The DBS Superleggera has to get an awful lot right in this section to inspire the sort of confidence and assurance you need to really enjoy a car of this size, bulk and effortless pace on the road.
The perfect mixture of lateral grip, body control, steering response and handling agility, tempered against long-striding high-speed stability, ride compliance and grand touring comfort, isn’t an easy one to concoct. And, as both the Ferrari 812 Superfast and the Bentley Continental GT have already proven this year, even with the latest chassis and suspension technology it’s still easy to narrowly miss the super-GT class’s pimple-like dynamic bullseye to one side or the other.
But this time, Aston Martin hasn’t missed.

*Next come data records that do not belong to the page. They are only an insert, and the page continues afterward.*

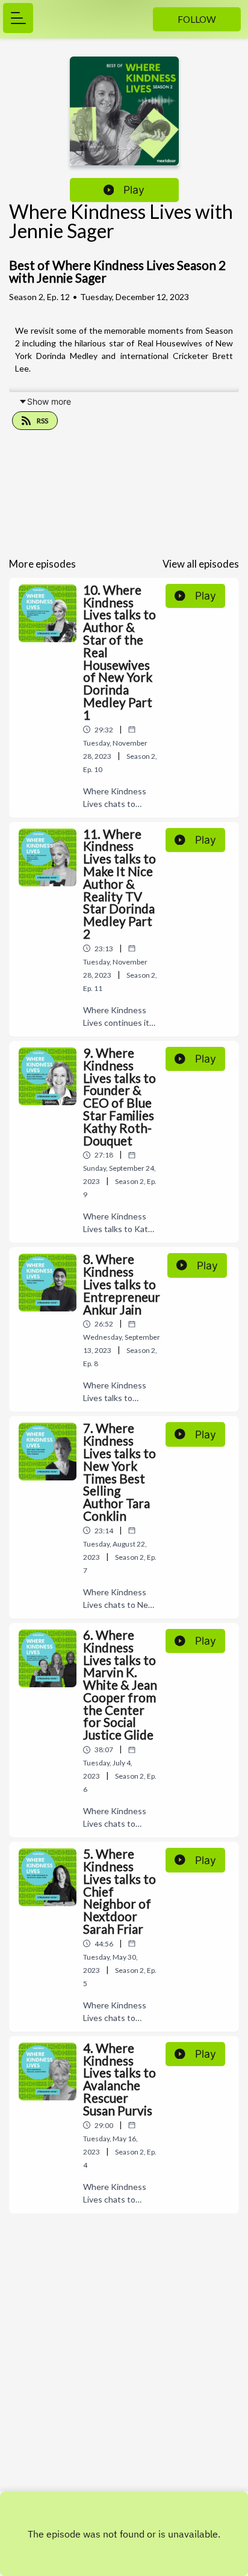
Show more (49, 401)
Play (133, 189)
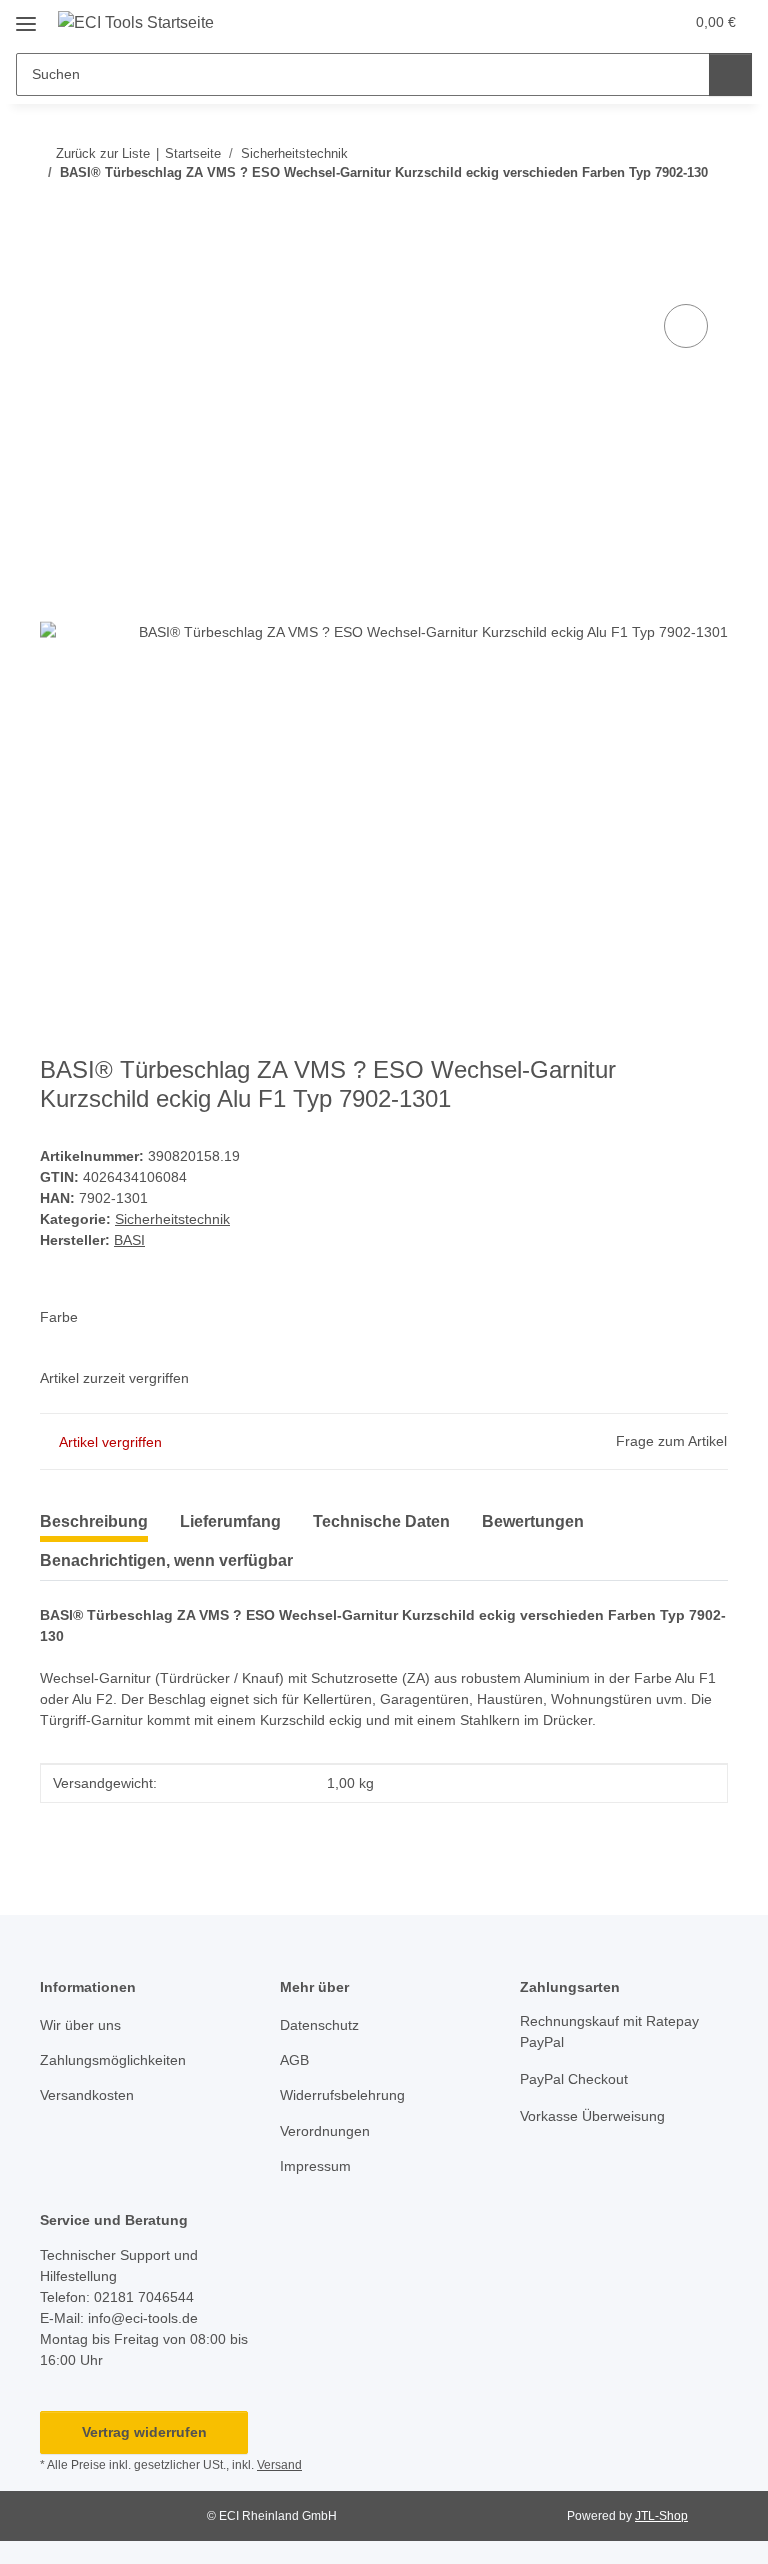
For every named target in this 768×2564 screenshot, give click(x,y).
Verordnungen (325, 2131)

The DBS Superleggera can satisfy the need, at times, to be supple-riding, easy-going and undemonstrative. Leave the car’s powertrain and suspension set to GT mode and its bump absorption is somewhere between that of a 12-cylinder Aston Martin DB11 and a Aston Martin Vantage. Its ride filters and isolates a little; feels fluent and breathes with longer-wave inputs; massages away the nastiest shorter and sharper edges without fussing; and yet keeps the Aston’s body flat and level, and always in close contact with the road. A fairly negligible bit of head toss, as the car’s laterally stiff rear axle deals with bigger inputs affecting one side of the axle or the other, is the closest the car ever gets to being uncomfortable.